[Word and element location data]
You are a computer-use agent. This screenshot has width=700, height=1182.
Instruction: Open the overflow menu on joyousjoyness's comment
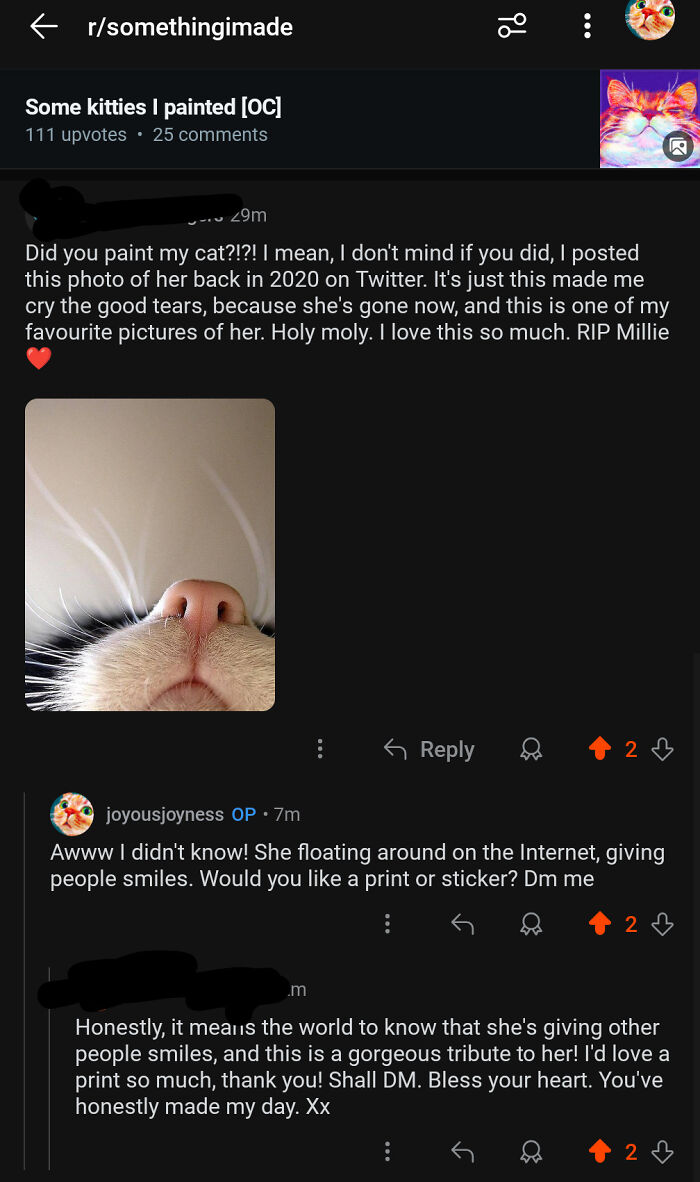387,924
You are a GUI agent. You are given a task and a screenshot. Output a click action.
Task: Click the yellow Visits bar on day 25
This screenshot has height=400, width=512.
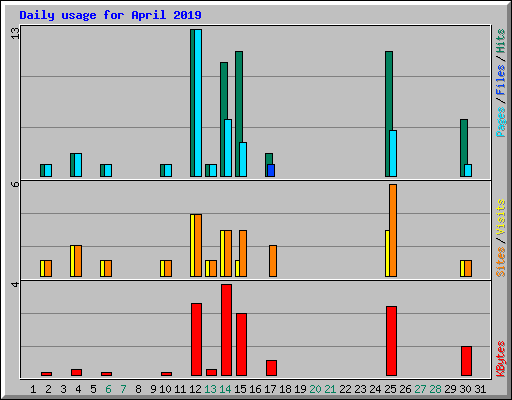tap(387, 253)
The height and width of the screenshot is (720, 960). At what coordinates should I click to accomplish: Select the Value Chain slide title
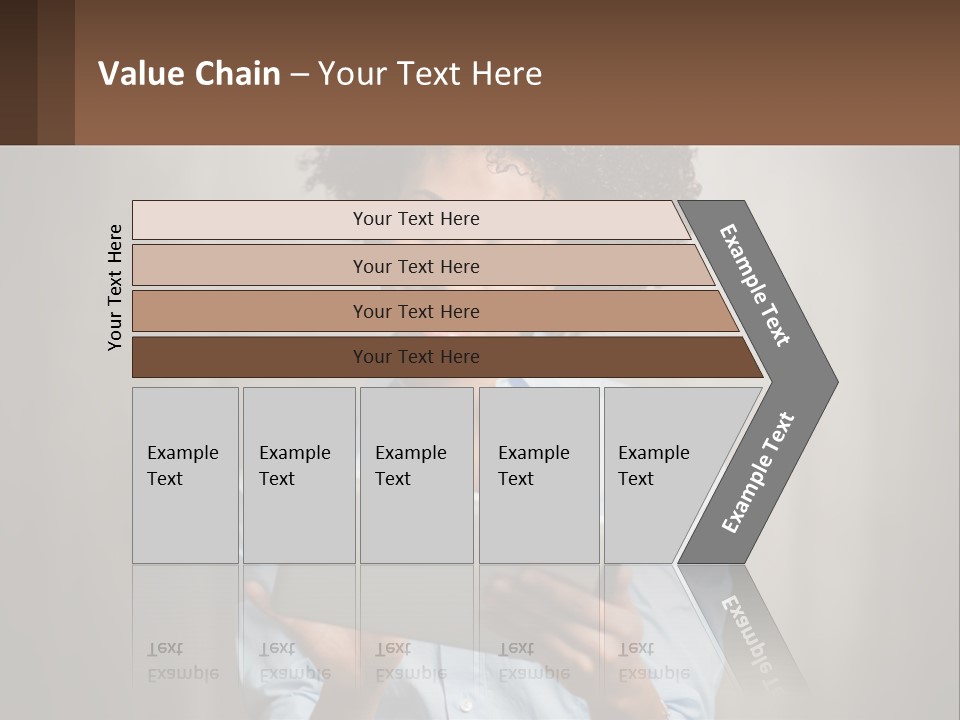click(320, 73)
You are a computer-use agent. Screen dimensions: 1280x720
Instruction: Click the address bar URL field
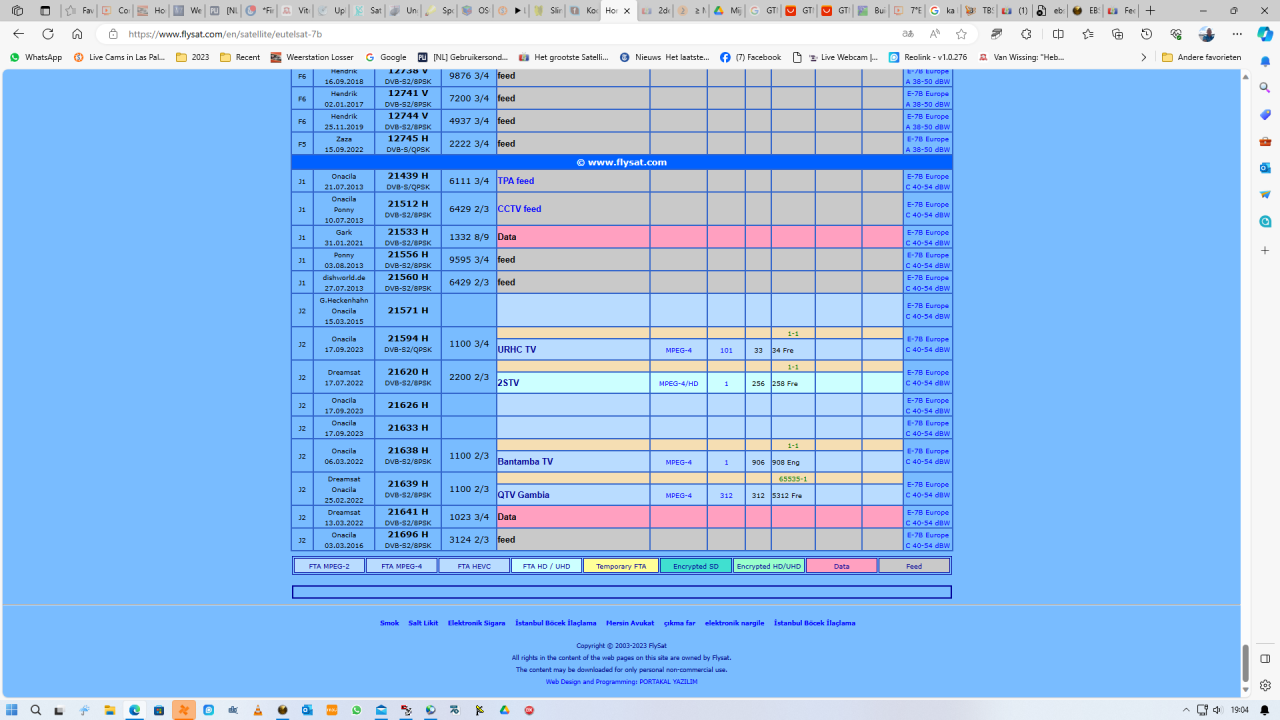[x=500, y=34]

### Task to complete
Rewrite the items as a numbered list, beginning with the line that contains "You are a computer-use agent. Screen" and continuing through the end of the items, skipping any blank lines. Leave the pictures out of your list.

### Exercise solution
1. You are a computer-use agent. Screen dimensions: 1280x720
2. Instruction: Click the address bar URL field
3. [x=500, y=34]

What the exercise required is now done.